▶ **YOUR ASSIGNMENT**
Through the last line of the entries, please copy every line exactly, starting with the one that contains "Switch to the Area view tab".

▶ **SUPPLIED INFORMATION**
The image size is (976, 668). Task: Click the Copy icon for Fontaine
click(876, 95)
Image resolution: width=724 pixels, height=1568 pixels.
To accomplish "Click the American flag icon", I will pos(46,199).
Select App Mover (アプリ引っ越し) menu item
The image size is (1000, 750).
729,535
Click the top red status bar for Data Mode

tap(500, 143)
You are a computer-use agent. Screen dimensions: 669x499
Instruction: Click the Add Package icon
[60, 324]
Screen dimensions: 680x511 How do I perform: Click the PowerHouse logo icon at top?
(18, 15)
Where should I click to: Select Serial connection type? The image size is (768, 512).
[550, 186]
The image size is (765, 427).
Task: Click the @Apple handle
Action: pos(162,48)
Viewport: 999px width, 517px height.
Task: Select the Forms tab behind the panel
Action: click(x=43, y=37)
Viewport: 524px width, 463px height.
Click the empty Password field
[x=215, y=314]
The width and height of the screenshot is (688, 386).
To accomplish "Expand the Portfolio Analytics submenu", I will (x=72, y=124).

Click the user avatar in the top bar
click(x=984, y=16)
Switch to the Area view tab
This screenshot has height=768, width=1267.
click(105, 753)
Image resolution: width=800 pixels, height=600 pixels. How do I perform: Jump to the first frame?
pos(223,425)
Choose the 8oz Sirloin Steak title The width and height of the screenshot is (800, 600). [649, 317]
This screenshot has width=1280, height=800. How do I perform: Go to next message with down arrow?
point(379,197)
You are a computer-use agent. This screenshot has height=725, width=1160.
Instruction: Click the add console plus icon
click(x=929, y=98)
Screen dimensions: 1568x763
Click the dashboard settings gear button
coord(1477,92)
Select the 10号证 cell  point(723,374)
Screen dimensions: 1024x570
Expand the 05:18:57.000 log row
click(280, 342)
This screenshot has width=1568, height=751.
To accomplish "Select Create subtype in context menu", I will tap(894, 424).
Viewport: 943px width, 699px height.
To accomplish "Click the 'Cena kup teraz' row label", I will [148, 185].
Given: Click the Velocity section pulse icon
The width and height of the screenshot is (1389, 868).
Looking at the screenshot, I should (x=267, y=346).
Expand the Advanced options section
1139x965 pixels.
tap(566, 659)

▶ **SOLUTION FOR THIS PROBLEM**
Switch to the Area view tab
This screenshot has height=768, width=1267.
click(105, 753)
Image resolution: width=800 pixels, height=600 pixels. How do I perform: Jump to the first frame?
pos(223,425)
Choose the 8oz Sirloin Steak title The width and height of the screenshot is (800, 600). [649, 317]
This screenshot has width=1280, height=800. How do I perform: Go to next message with down arrow?
point(379,197)
You are a computer-use agent. This screenshot has height=725, width=1160.
Instruction: Click the add console plus icon
click(x=929, y=98)
Screen dimensions: 1568x763
Click the dashboard settings gear button
coord(1477,92)
Select the 10号证 cell  point(723,374)
Screen dimensions: 1024x570
Expand the 05:18:57.000 log row
click(280, 342)
This screenshot has width=1568, height=751.
To accomplish "Select Create subtype in context menu", I will tap(894, 424).
Viewport: 943px width, 699px height.
To accomplish "Click the 'Cena kup teraz' row label", I will [148, 185].
Given: Click the Velocity section pulse icon
The width and height of the screenshot is (1389, 868).
Looking at the screenshot, I should (x=267, y=346).
Expand the Advanced options section
1139x965 pixels.
tap(566, 659)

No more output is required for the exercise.